The seasonally adjusted Purchasing Managers' Index, or PMI, for the manufacturing sector climbed to a nine-month high of 50.0 in January, which was slightly higher than the flash reading of 49.8, survey data from IHS Markit and the Chartered Institute of Procurement & Supply showed on Monday.
As score of 50 suggests the factory sector neither grew nor shrink. The last time the PMI climbed above 50 was in April 2019.
In December, the PMI reading was 47.5.
Output growth was driven by consumer and intermediate goods sectors, where production was boosted by increased demand.
Meanwhile, the downturn in the investment goods sector continued amid sharp declines in output and new work intakes.
Orders mainly came from the domestic market. New export orders continued to fall amid weak demand from with Europe.
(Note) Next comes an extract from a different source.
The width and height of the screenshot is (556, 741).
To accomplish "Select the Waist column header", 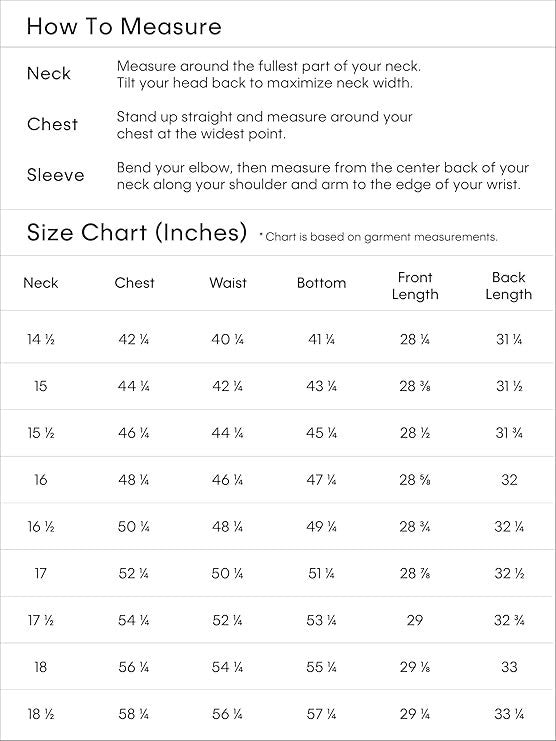I will tap(228, 283).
Employment was broadly unchanged after falling in the past nine months.
Business confidence climbed to an eight-month high and 47 percent manufactures forecast output growth for the year ahead. However, the optimism was relatively low partly due to the ongoing uncertainty surrounding the impact of Brexit.
'Improvements were mostly seen via rising consumer demand and renewed input buying by businesses, suggesting that the reduction in uncertainty following the election has encouraged households and businesses to step up spending,' IHS Markit Director Rob Dobson said.
'In contrast, an ongoing downturn at investment goods producers suggests that the economic certainty required to achieve a full revival in capital spending may still be some way off, likely reflecting lingering uncertainty about the Brexit road-map in the coming year.'
Inventories of purchases declined at the fastest pace since May 2013, thanks to a combination of reducing Brexit safety stocks, efforts to improve cash flow, intentional inventory depletion strategies and lower levels of purchasing.
Input buying volumes fell for the third successive month, while stocks of finished goods rose for the first time in three months.
Average input costs increased for the second month in a row, and at the fastest pace since last August, mainly due to market forces, exchange rate volatility, supplier price increase and rising energy and raw material costs. Output prices rose for the forty-fifth month in a row.